:: Exercise material ::

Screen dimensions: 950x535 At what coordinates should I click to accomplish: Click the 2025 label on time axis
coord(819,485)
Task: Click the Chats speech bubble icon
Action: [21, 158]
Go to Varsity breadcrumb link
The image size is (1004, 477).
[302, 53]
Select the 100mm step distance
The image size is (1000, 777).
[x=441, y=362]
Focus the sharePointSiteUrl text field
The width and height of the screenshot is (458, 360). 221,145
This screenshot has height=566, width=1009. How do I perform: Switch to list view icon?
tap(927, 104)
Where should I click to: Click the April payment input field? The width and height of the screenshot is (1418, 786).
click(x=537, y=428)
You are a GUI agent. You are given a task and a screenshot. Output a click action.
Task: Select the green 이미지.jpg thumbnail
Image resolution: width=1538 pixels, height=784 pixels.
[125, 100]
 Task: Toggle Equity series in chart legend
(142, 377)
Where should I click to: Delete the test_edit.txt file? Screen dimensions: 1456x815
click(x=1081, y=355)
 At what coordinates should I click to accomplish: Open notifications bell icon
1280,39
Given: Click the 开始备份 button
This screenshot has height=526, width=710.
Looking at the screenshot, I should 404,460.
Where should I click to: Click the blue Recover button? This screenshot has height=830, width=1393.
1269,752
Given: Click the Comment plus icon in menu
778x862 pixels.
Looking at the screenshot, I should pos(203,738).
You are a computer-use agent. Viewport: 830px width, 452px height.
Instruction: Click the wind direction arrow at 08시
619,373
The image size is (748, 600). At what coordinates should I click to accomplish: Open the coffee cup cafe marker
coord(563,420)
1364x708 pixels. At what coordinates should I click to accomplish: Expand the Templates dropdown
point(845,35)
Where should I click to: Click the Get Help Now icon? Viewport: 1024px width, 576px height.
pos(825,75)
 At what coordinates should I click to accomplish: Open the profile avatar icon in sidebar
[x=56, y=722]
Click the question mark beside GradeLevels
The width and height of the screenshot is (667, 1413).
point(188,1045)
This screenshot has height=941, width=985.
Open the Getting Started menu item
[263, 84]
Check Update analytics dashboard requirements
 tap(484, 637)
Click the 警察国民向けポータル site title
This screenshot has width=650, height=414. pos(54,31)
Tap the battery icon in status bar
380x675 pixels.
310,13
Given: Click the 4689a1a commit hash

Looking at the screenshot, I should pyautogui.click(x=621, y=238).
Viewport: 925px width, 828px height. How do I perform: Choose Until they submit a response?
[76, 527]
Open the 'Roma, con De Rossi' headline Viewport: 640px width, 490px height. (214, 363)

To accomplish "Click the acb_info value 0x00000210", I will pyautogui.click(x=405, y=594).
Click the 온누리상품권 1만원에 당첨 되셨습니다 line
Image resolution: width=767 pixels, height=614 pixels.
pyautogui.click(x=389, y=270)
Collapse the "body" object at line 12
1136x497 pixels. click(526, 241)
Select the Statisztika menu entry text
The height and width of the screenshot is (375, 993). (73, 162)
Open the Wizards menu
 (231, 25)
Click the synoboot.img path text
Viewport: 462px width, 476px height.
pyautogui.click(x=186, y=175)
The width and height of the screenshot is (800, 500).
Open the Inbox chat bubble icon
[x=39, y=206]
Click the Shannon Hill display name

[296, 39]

:: Task brief ::
Copy all of the entries above exactly as they appear, line for line.

:: Exercise solution ::
Screen dimensions: 950x535 At what coordinates should I click to accomplish: Click the 2025 label on time axis
coord(819,485)
Task: Click the Chats speech bubble icon
Action: [21, 158]
Go to Varsity breadcrumb link
The image size is (1004, 477).
[302, 53]
Select the 100mm step distance
The image size is (1000, 777).
[x=441, y=362]
Focus the sharePointSiteUrl text field
The width and height of the screenshot is (458, 360). 221,145
This screenshot has height=566, width=1009. How do I perform: Switch to list view icon?
tap(927, 104)
Where should I click to: Click the April payment input field? The width and height of the screenshot is (1418, 786).
click(x=537, y=428)
You are a GUI agent. You are given a task and a screenshot. Output a click action.
Task: Select the green 이미지.jpg thumbnail
Image resolution: width=1538 pixels, height=784 pixels.
[125, 100]
 Task: Toggle Equity series in chart legend
(142, 377)
Where should I click to: Delete the test_edit.txt file? Screen dimensions: 1456x815
click(x=1081, y=355)
 At what coordinates should I click to accomplish: Open notifications bell icon
1280,39
Given: Click the 开始备份 button
This screenshot has height=526, width=710.
Looking at the screenshot, I should 404,460.
Where should I click to: Click the blue Recover button? This screenshot has height=830, width=1393.
1269,752
Given: Click the Comment plus icon in menu
778x862 pixels.
Looking at the screenshot, I should pos(203,738).
You are a computer-use agent. Viewport: 830px width, 452px height.
Instruction: Click the wind direction arrow at 08시
619,373
The image size is (748, 600). At what coordinates should I click to accomplish: Open the coffee cup cafe marker
coord(563,420)
1364x708 pixels. At what coordinates should I click to accomplish: Expand the Templates dropdown
point(845,35)
Where should I click to: Click the Get Help Now icon? Viewport: 1024px width, 576px height.
pos(825,75)
 At what coordinates should I click to accomplish: Open the profile avatar icon in sidebar
[x=56, y=722]
Click the question mark beside GradeLevels
The width and height of the screenshot is (667, 1413).
point(188,1045)
This screenshot has height=941, width=985.
Open the Getting Started menu item
[263, 84]
Check Update analytics dashboard requirements
 tap(484, 637)
Click the 警察国民向けポータル site title
This screenshot has width=650, height=414. pos(54,31)
Tap the battery icon in status bar
380x675 pixels.
310,13
Given: Click the 4689a1a commit hash

Looking at the screenshot, I should pyautogui.click(x=621, y=238).
Viewport: 925px width, 828px height. How do I perform: Choose Until they submit a response?
[76, 527]
Open the 'Roma, con De Rossi' headline Viewport: 640px width, 490px height. (214, 363)

To accomplish "Click the acb_info value 0x00000210", I will pyautogui.click(x=405, y=594).
Click the 온누리상품권 1만원에 당첨 되셨습니다 line
Image resolution: width=767 pixels, height=614 pixels.
pyautogui.click(x=389, y=270)
Collapse the "body" object at line 12
1136x497 pixels. click(526, 241)
Select the Statisztika menu entry text
The height and width of the screenshot is (375, 993). (73, 162)
Open the Wizards menu
 (231, 25)
Click the synoboot.img path text
Viewport: 462px width, 476px height.
pyautogui.click(x=186, y=175)
The width and height of the screenshot is (800, 500).
Open the Inbox chat bubble icon
[x=39, y=206]
Click the Shannon Hill display name

[296, 39]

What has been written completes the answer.